>> begin TEXT EXTRACT
Sunday, May 5, 2013

Q&A with author David Abrams

David Abrams, photo by Lisa Wareham photography
David Abrams, who spent 20 years as an Army journalist, is the author of the acclaimed debut novel Fobbit. His blog can be found at The Quivering Pen, and he lives in Butte, Montana.

Q: Why did you decide to write a novel based on your experiences serving in Iraq? Did you ever consider writing a memoir instead?

A: From the start of my deployment to Iraq in 2005, I knew something creative would come out of my time in the combat zone.  This was my first time going to war, so it was a Significant Life Event which I figured would inevitably be turned into some sort of writing project.   

At the time, I didn’t know what form it would take—a short story, a play, maybe even a single poem—but I knew I needed to be open, creatively, to however it presented itself to me.  So I started taking notes and keeping a detailed journal into which I poured everything—what I had for dinner, how many miles I ran around Saddam Hussein’s man-made lake, the bats swooping to nip away insects in front of my face.  

I recorded some of the more unique and startling significant activity reports which came into our task force headquarters, I paid attention to the smells in the air, I eavesdropped on conversations while I sat in a bathroom stall.  Everything went into that journal.  When you write as much material as I did during that year, eventually you’re going to see a pattern and characters will emerge.  

I think it was near the end of my deployment, in the autumn of 2005, when I started writing little scenarios involving the people who would later turn into Captain Abe Shrinkle, Lieutenant Colonel Eustace Harkleroad and Staff Sergeant Chance Gooding Jr.  They grew organically out of my journal, and once they showed themselves, I liked who they were and the things they said and so I just kept throwing more and more things into their paths.   

Did I ever think about writing a straightforward memoir?  Sure.  For about two minutes, but then I rejected that idea because, I thought, I didn’t have enough to say about the war or my place in it—that is to say, if I stuck to the truth of my time over there.  I figured nobody would be interested in reading about the humdrum daily routine of an office cubicle jungle—even one that was in the middle of a combat zone.  Most of my days were pretty redundant—with only a few exceptions.  I came up with an interesting title—“The Diary of a Soft Soldier”—but that’s as far as I went with that idea.   

Besides, at the time there was a glut of war memoirs flooding into bookstores—some of them very good—and I knew I couldn’t compete.  I wanted to do something different, tell my experience from an obtuse angle.  If fiction was a wall socket, I wanted to plug my story into the outlet and turn up the voltage.

Q: You served in the U.S. military for 20 years as an Army journalist and the book focuses in part on the military-press relationship. How has that dynamic changed (or remained the same) over the years, especially looking at the period from the Vietnam era to today?  In your opinion, did the military learn lessons from the Vietnam War and apply them to later conflicts?

A: The Vietnam War left a lot of bruises on both the military and the press.  Mistakes were made, feelings were hurt, and the “Five O’Clock Follies” dented the military’s credibility for decades.  It took nearly a generation of soldiers to pass through the ranks—those senior officers who couldn’t let go of their distrust of the media—but gradually the military started seeing reporters not as adversaries but as potential allies.
>> end TEXT EXTRACT
>> begin DATASET EXCERPT
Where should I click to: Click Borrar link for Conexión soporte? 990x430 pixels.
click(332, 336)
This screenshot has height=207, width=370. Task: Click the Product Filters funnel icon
>> end DATASET EXCERPT
**COMPLETE THE FOLLOWING**
(a) Name the three characters from the novel that are listed by rank and full name in the interview with David Abrams above.
(b) Translate this sentence from the interview with David Abrams into Spanish: "Most of my days were pretty redundant—with only a few exceptions."

**RESULTS OF THE EXERCISE**
(a)
Captain Abe Shrinkle
Lieutenant Colonel Eustace Harkleroad
Staff Sergeant Chance Gooding Jr.

(b) La mayoría de mis días eran bastante repetitivos, con solo unas pocas excepciones.